Face à la fronde des compagnies pétrolières internationales et à la menace d’un gel de l’appui du FMI, la France réaffirme son appui à la politique de change de la BEAC. Un soutien stratégique, dans un bras de fer aux lourds enjeux économiques et géopolitiques pour l’Afrique centrale.

Paradoxal retour de balancier dans les relations monétaires entre la France et l’Afrique centrale. Alors que les États de la CEMAC (Cameroun, Gabon, Tchad, Congo, RCA et Guinée équatoriale) cherchent à renforcer leur souveraineté économique à travers le strict rapatriement des devises issues du secteur extractif, Paris s’affiche, cette fois, comme un allié inattendu.

Le 17 avril dernier, une réunion de haut niveau s’est tenue à Paris entre les ministres de l’Économie de la France, Éric Lombard, et de Guinée équatoriale, Iván Bacale Ebe Molina, en sa qualité de président du Comité ministériel de l’Union monétaire de l’Afrique centrale (UMAC).
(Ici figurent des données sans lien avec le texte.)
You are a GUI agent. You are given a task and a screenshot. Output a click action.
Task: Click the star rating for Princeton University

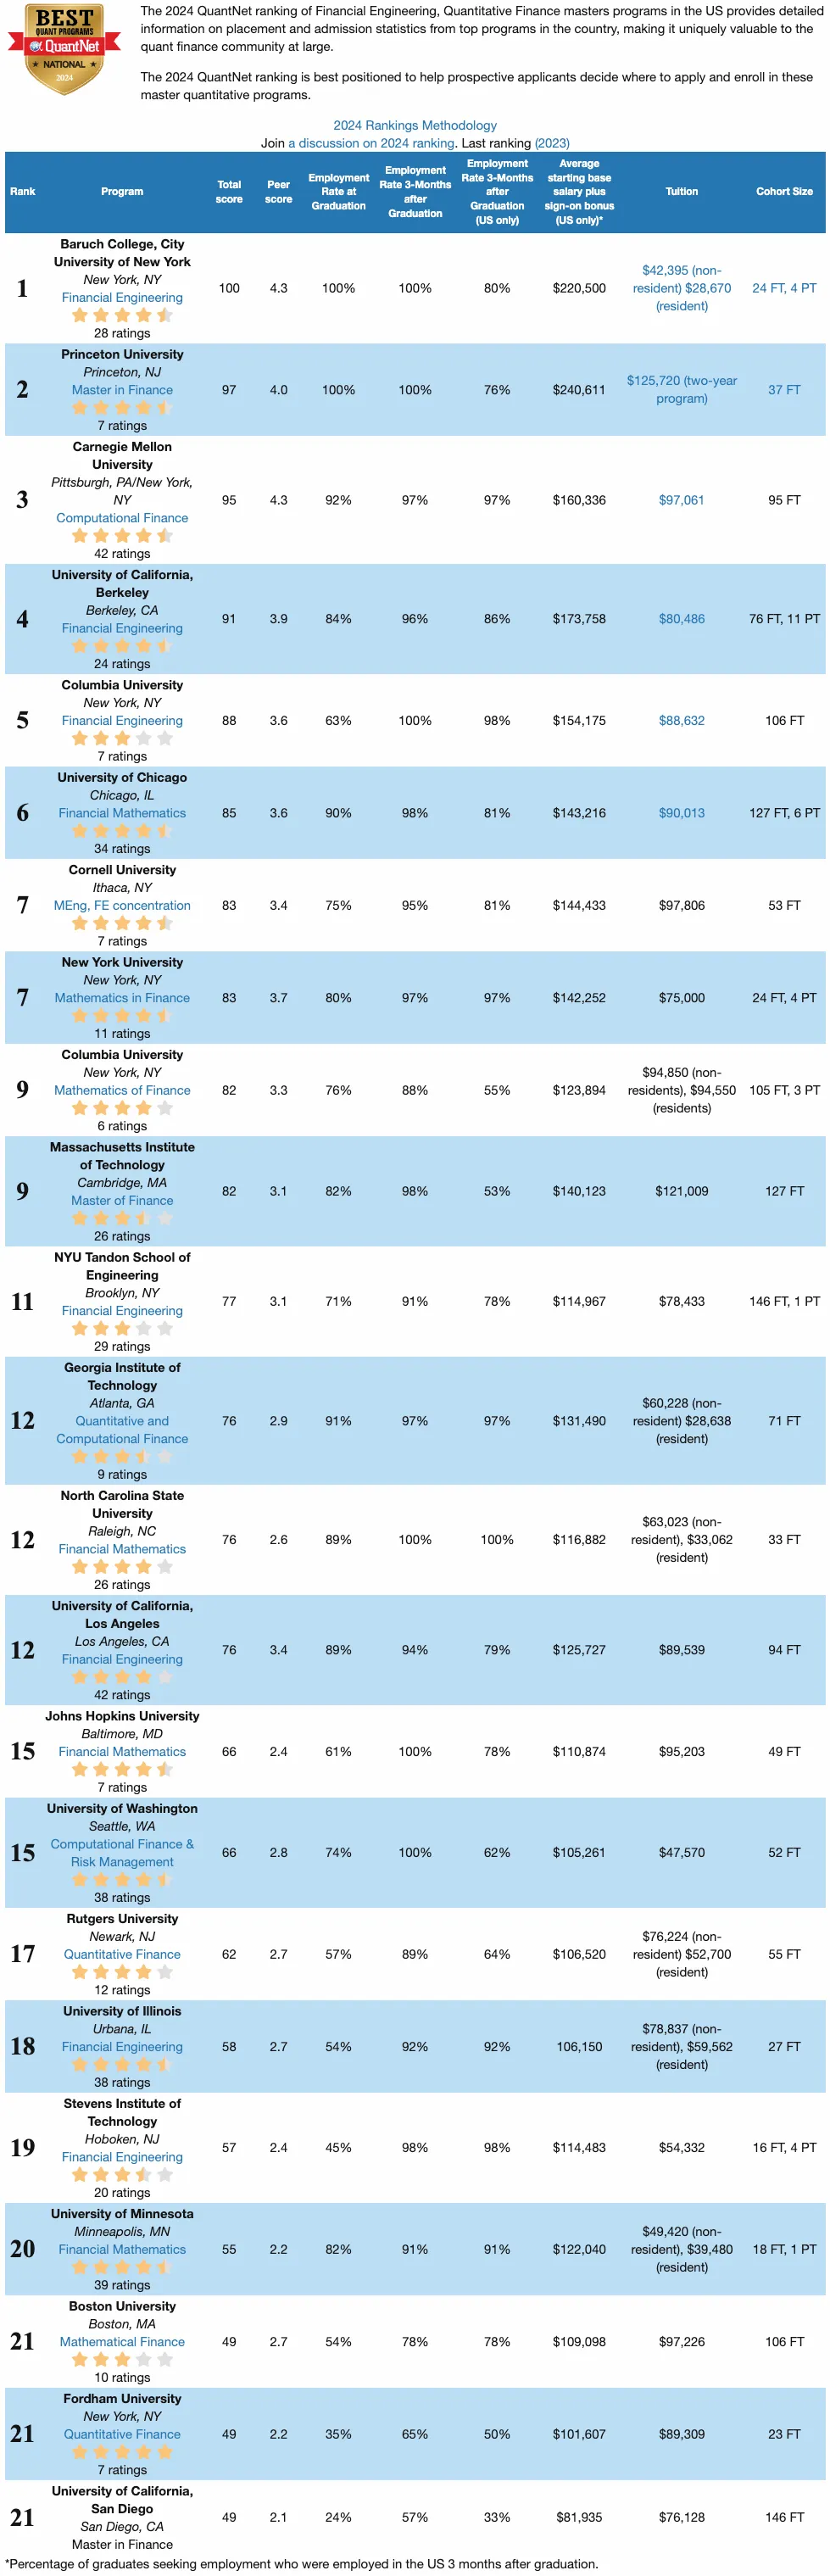click(x=122, y=408)
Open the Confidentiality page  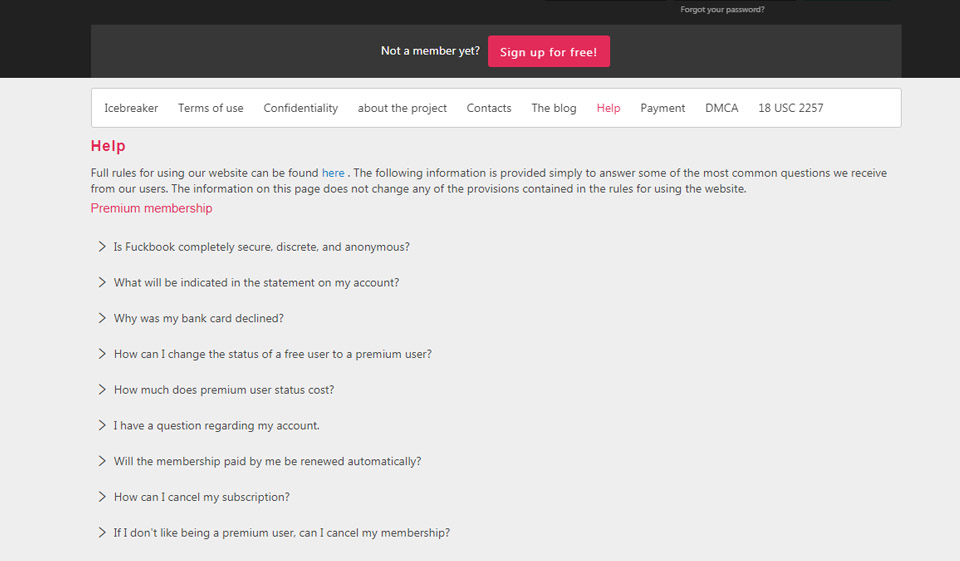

À l’ordre du jour : les « grands défis économiques et financiers » de la sous-région, et en toile de fond, un dossier brûlant – l’obligation faite aux compagnies pétrolières et minières de rapatrier les fonds RES (Rehabilitation, Environment and Site restoration), ces provisions destinées à restaurer les sites après exploitation.

Une ligne rouge pour la BEAC

Imposée par la Banque des États de l’Afrique centrale (BEAC), cette réglementation, renforcée en 2023, cristallise les tensions avec les majors du secteur. Ces dernières s’opposent farouchement à la signature des conventions de comptes séquestres, réclamant notamment que la BEAC renonce à son immunité d’exécution. Un point jugé non négociable par les autorités monétaires régionales.

En guise de rétorsion, une initiative portée par le républicain américain Bill Huizenga vise à bloquer tout appui des États-Unis au sein du FMI aux pays de la CEMAC. Un levier de poids : avec 16,73 % des droits de vote, Washington peut opposer son veto à toute assistance budgétaire.

Une véritable épée de Damoclès, alors que les réserves extérieures de la zone ne couvrent que 4,8 mois d’importations (mars 2025), et que le soutien du FMI reste central pour la stabilité des comptes publics.

Paris défend la ligne monétaire de la BEAC

Dans ce contexte explosif, le soutien exprimé par Bercy à la réglementation de la BEAC est tout sauf anodin. « La France continuera à appuyer la mise en œuvre de la réglementation des changes et les relations des États de la CEMAC avec le FMI », affirme un communiqué publié à l’issue de la réunion.

Aucune précision toutefois sur la nature opérationnelle de ce soutien, alors que le délai imposé aux entreprises pour se conformer à la réglementation – le 30 avril 2025 – approche à grands pas. Passé ce cap, la BEAC promet de lourdes sanctions à l’encontre des récalcitrants.

Une guerre des chiffres

Selon une étude interne de la banque centrale, le strict rapatriement des fonds RES pourrait injecter jusqu’à 6 000 milliards FCFA, soit 9,6 milliards de dollars, dans les réserves de change de la zone. Un levier crucial pour maintenir la parité fixe du franc CFA avec l’euro et éviter une crise de change.

Mais pour les industriels du secteur, ce verrou réglementaire constitue un repoussoir pour les capitaux. Selon la Chambre Africaine de l’Énergie, la mesure pourrait entraîner une baisse cumulée des investissements étrangers à hauteur de 45 milliards de dollars d’ici 2050, et une perte de 86 milliards de dollars de recettes publiques.

Un calcul que les États de la CEMAC balaient, arguant que l’enjeu dépasse la simple attractivité. « Il ne s’agit pas d’un débat technique, mais d’un impératif de souveraineté monétaire », insiste un haut responsable économique de la région.

La dernière chance à Washington
La médiation engagée mi-avril entre États et industriels n’a pas permis de lever les blocages. Une dernière réunion est prévue à Washington le 22 avril, en amont de la décision définitive de la BEAC.

En attendant, Paris semble avoir choisi son camp. Et assume, en filigrane, une réaffirmation de son rôle historique dans la régulation monétaire d’une zone toujours sous régime de coopération.